[net.internat] Keeping information where it belongs.

kosower@harvard.UUCP (David A. Kosower) (02/09/86)

   In article <343@ur-tut.UUCP> tuba@ur-tut.UUCP writes:
>What's all this business about linkers that only support monofont
>symbols?  When I name a variable "counter" in 10 point Helvetica,
>the last thing I mean is "counter" in 14 point Courier.  Linkers ...

   In article <832@inset.UUCP>, mikeb@inset.UUCP (Mike Banahan) adds,
> But are you *WRONG* if you think that is a joke. Tuba is RIGHT
> RIGHT RIGHT, except for missing out the other essential attributes that we
> will need if we are going to get an environment fit for the 1960's, let
> alone the late 70's or even 80's. What about colour?
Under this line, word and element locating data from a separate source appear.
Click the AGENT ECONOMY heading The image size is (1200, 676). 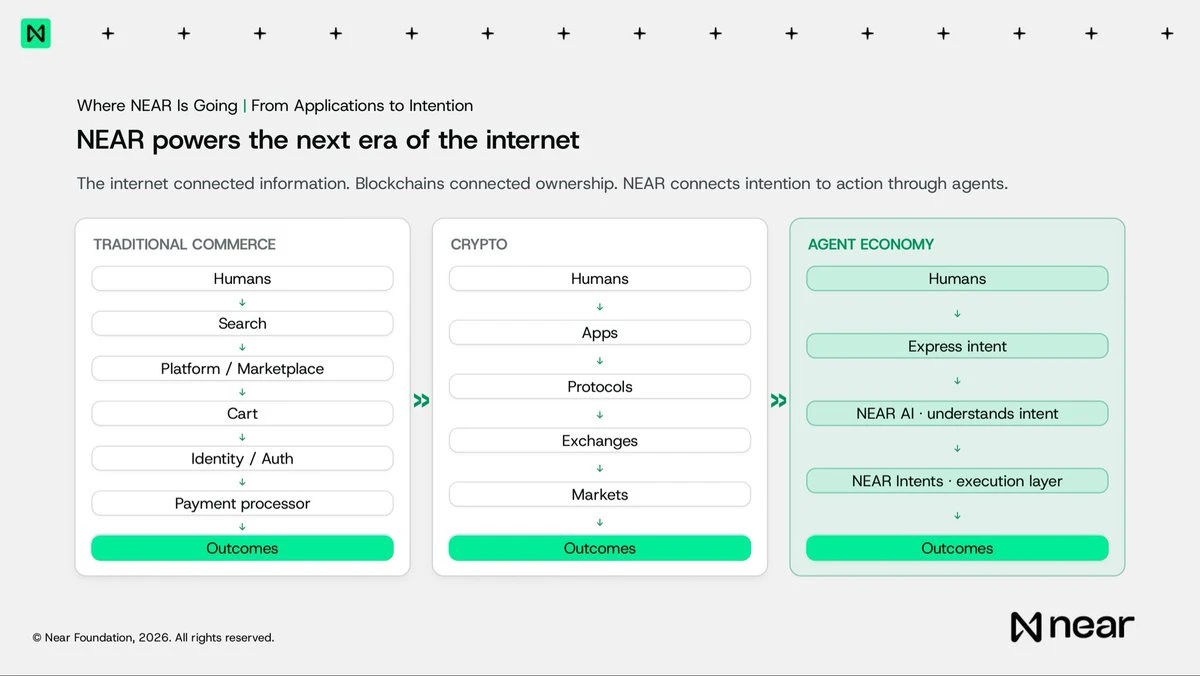(x=871, y=244)
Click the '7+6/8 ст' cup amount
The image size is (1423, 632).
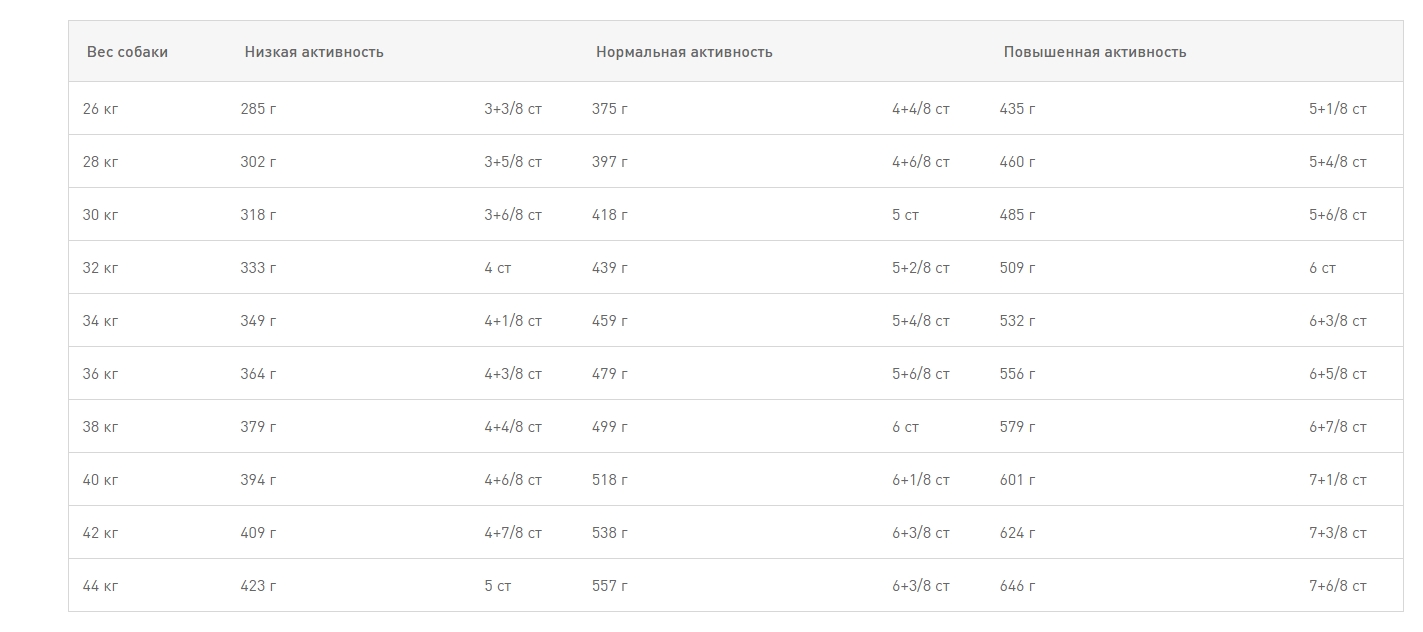pyautogui.click(x=1337, y=586)
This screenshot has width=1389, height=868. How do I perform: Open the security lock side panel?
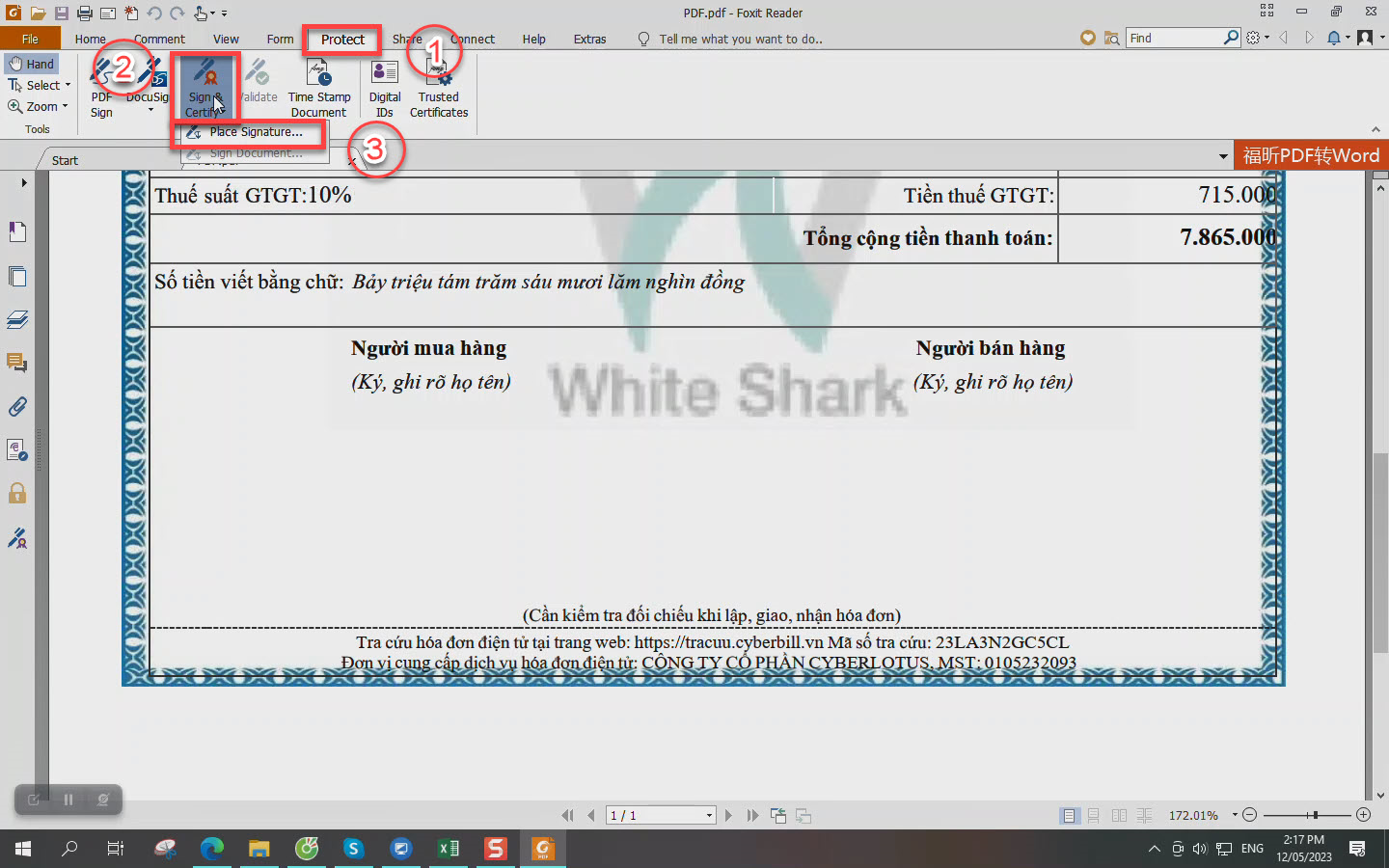(x=17, y=494)
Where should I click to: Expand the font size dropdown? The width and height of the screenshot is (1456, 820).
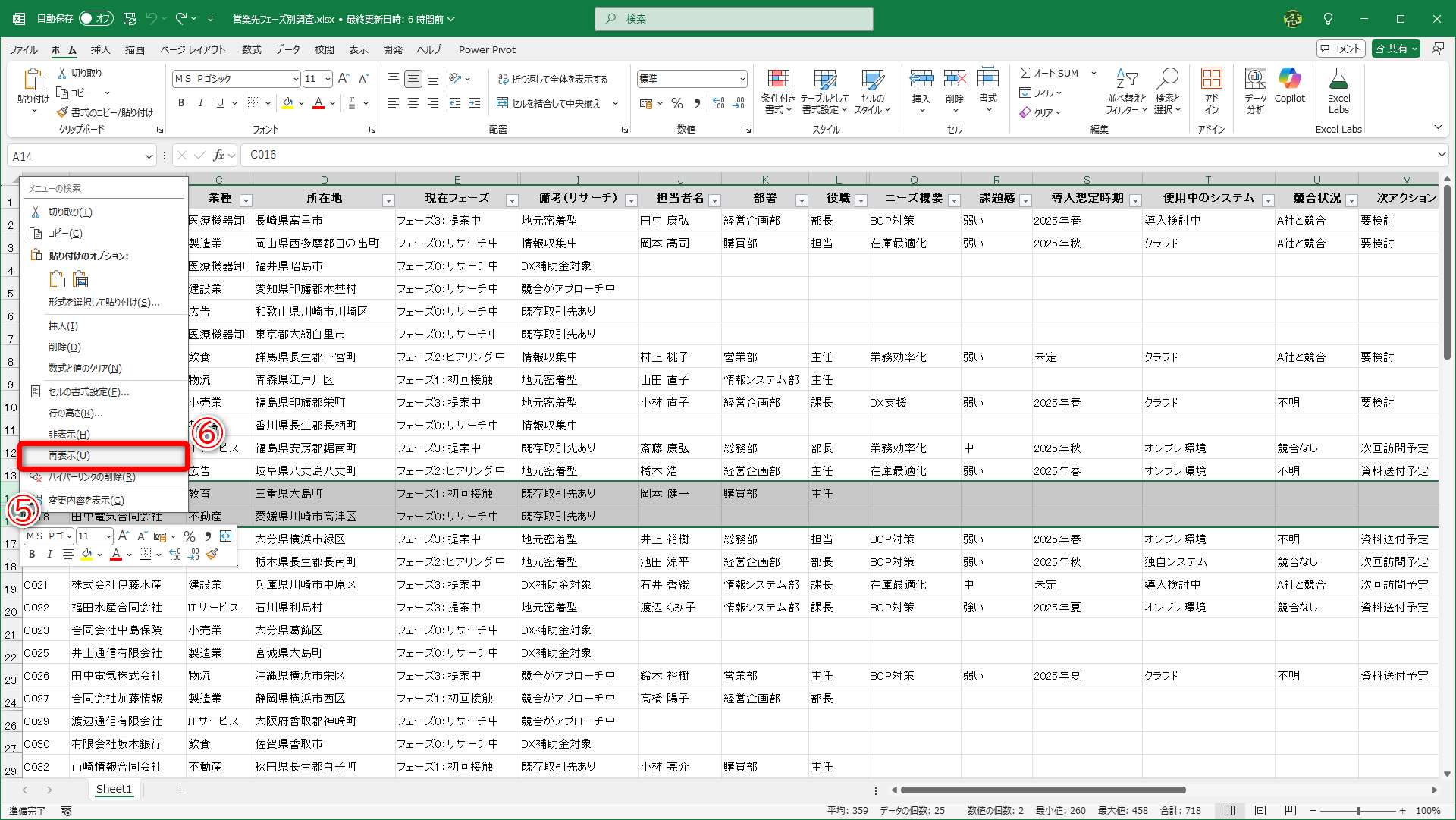click(328, 78)
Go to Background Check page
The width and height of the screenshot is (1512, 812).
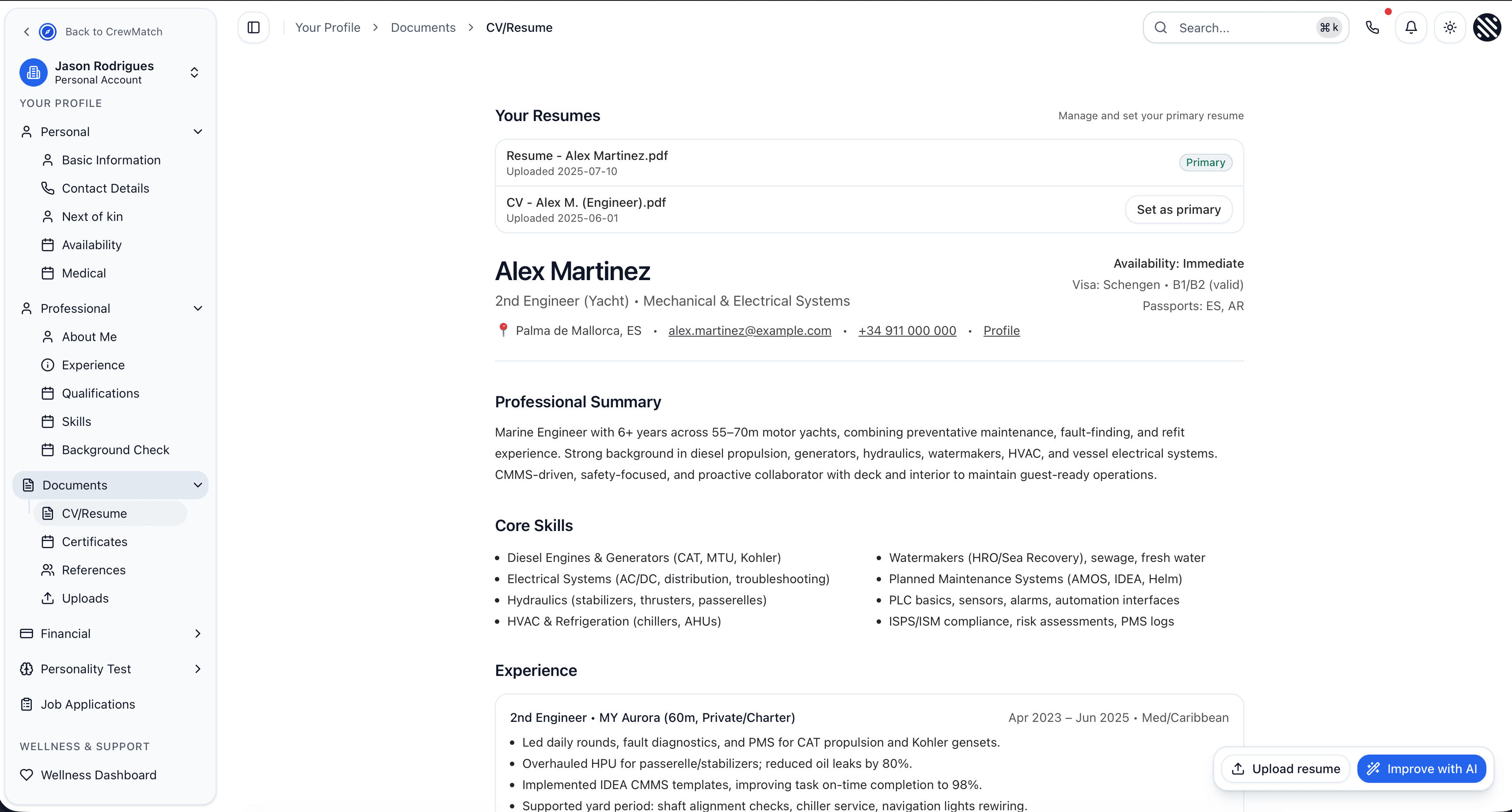115,450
I want to be able to grep
> for all the 10 point helvetica non-alphabetic strings in red, because that
> is the way that my application displays error messages.

   NO!!!!  I must disagree.  As I will demonstrate below, you are confusing
two different aspects of a document (or pieces thereof): the `intrinsic'
content, and its formatting.  The boundary between the two may be a little
fuzzy, but things like the font, point size, and color are most definitely
formatting information, not intrinsic content.

   Before giving my criterion for distinguishing the two aspects, let's 
take the idea proposed in the quoted articles a little further, to truly
silly extremes.  Now, on dumb terminals, you can't adjust the spacing
between letters in a variable name to arbitrary accuracy; you can only
insert `hard' (i.e. required) spaces.  But in the brave new world of modern
laser printers, you could insert, say, a 1 pt space between the first and
the third letters.  Or even a 0.1 pt space, on a laser typesetter.  
Does that mean we need a new character to indicate the spacing?  Or that
each character should now be preceeded by a *floating point* number
indicating the amount of spacing preceeding it?  Do you truly believe
that `InformUser' with 0.1 pts of space between the `r' and the `m' means
something different from plain old `InformUser'?  Or how about the attributes
of the surrounding text, say the inter-line spacing?  Isn't that something
one ought to be able to grep in our utopian operating system?  It's clear
that such an approach quickly sucks you in to a specific WYSIWYG
representation of text, and is completely inadequate for anything else. 
Embedding this information in every character would also result in a
grossly inefficient encoding; space may be cheap on modern computers,
but it isn't THAT cheap. [For those souls don't know what a printer's
point is: there are ~72/inch, or ~28/mm, so that 0.1 pts of anything are
virtually invisible, and in any event unprintable on a printer with only
300 dots/inch resolution.]

   And consider for a minute the specific proposals made by the two
authors quoted above.  What *exactly* does `14-point' Courier mean,
anyway?  Does it mean `somewhere between 13.75 and 14.02-point Courier,
as suits my laser printer' or does it mean `14.00-point Courier'?
What does `Courier' mean?  Does it mean the IBM version?  Or the
Little Font Company's version?  Does a variable name no longer mean
the same thing if it isn't *exactly* the same font?  And if it still
*is* the same variable when the font changes, *how* much change can
occur before the variable name changes in meaning?  Color, likewise,
depends very much on the output device.  It's all very nice to grep
for things in red sitting in front of my shiny new Sun-3, but what
does that mean when I'm back in front of my neighbor's Sun-2, which
is black-and-white?  Does `red' still mean red (i.e. an invisible
attribute), or is it subverted into `black'?  And of course, we
could argue about shades of red until the sun comes up.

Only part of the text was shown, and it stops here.